Just as it’s nearly impossible these days to fake your death, there’s also no easy way to prepare for your likely actual death other than recognizing that it’s one of several possible outcomes. Normal people don’t usually possess this ability. It’s an existential conundrum and most people can’t even define “existential” or “conundrum” much less handle the philosophical questions of being. When you’re trained by the government to kill, you get a crash course in desensitization. From the first day of boot camp onward, you speak of death-both the death of your enemy and your own.
From the cadence chants of basic training to the man-shaped silhouettes you’re taught to fire at, to the new virtual-reality simulations that allow you to take on an entire city of people, you become inured to the common fear of death that a sane person might have. You’re willing to walk into enemy fire because you’ve already survived.
The result of this training is a series of skills that most humans really shouldn’t want, including the inability to feel fear when they really should.
Give this training to the wrong person and you just might give a platform for a burgeoning sociopath.
Give this training to the right person… and you end up with me and Sam riding howling hogs down a street in Miami, our saddlebags filled with paperwork and patches belonging to the Ghouls Motorcycle Club and one human hand, minus a severed pinkie.
We pulled up across the street from Purgatory and parked our bikes. It was barely 11:00 A.M. and traffic was light, but regular. Even a cop drove by once, but he didn’t bother to slow down. A block up the street was a 7-Eleven. A block down the street was a McDonald’s. There was a used-car lot within fifty feet of where we stood. And at 11:00 A.M. all had customers.
In front of Purgatory was the gold Lincoln and two bikes.
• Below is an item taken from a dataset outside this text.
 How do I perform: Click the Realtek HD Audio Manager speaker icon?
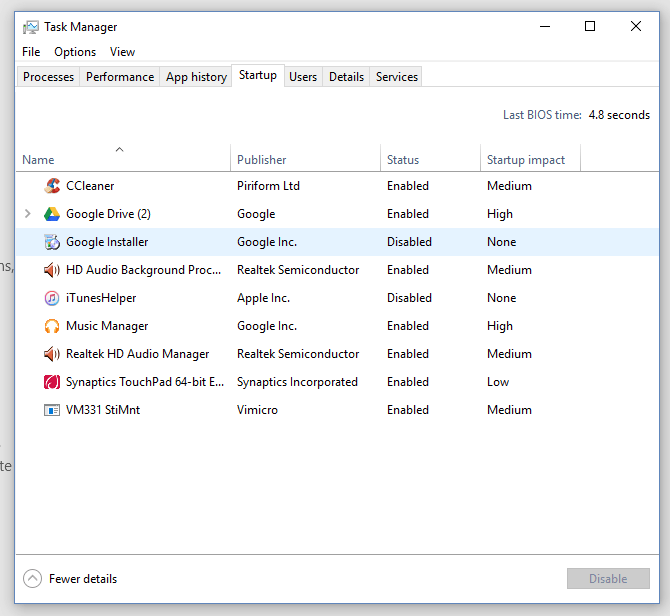coord(52,354)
Clete wasn’t holding up the front door, for obvious reasons, but his replacement looked to be cut from the same piece of cloth. Neck tats, arms the size of barrels, sunglasses, jeans, a bat.
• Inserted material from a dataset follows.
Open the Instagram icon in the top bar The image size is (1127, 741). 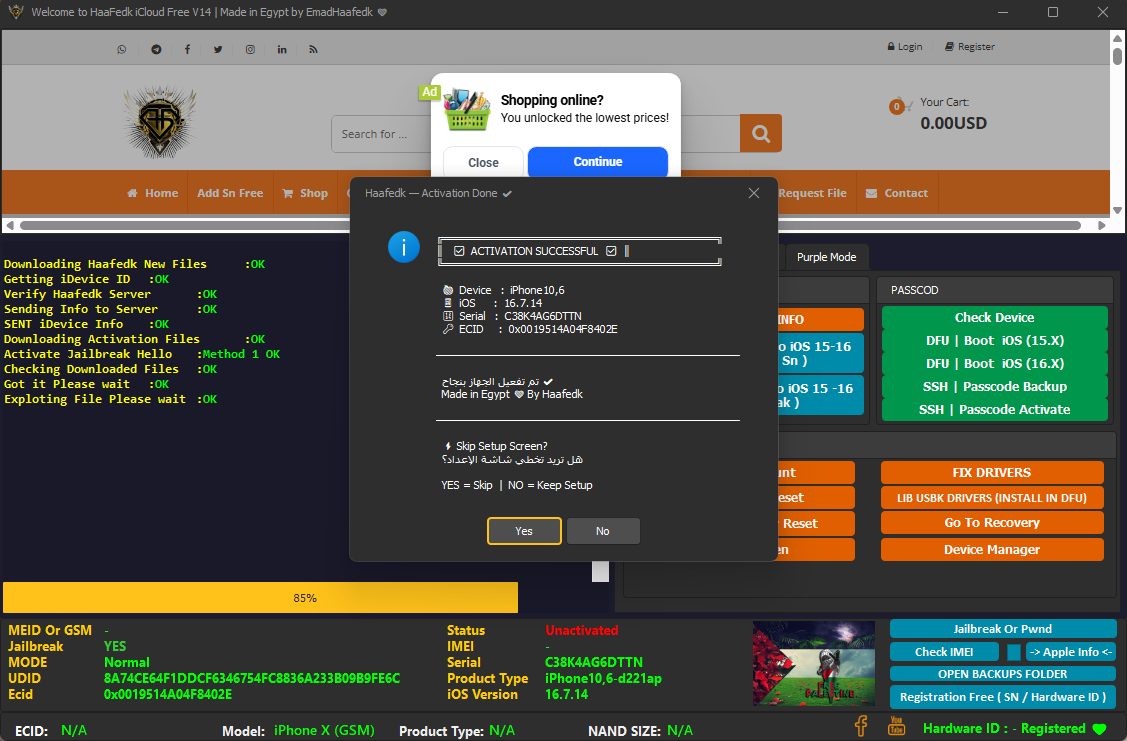pos(250,49)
He also had an iPhone, which he was playing with and therefore didn’t notice me and Sam staring directly at him. Not even the Ghouls can get a decent security detail, apparently.
“That guy is pretty scary-looking,” Sam said. “If a softball game breaks out, we’re done for.”
“Be careful,” I said. “He might also text you to death.”
“Kids,” Sam said, “they love the texting.” Another cop drove by. It wasn’t that odd, really. It wasn’t the best neighborhood in the city, or the worst, but it was also only about a mile from a substation where, a few months earlier, a delusional gangster had decided he’d go Terminator and try to shoot several police officers using a paintball gun. It didn’t go well, which told me that at least the cops were pretty good shots.
“Nice that there’s a legal presence here,” Sam said. “It would be a real shame if they just let a criminal organization roost here under their nose.”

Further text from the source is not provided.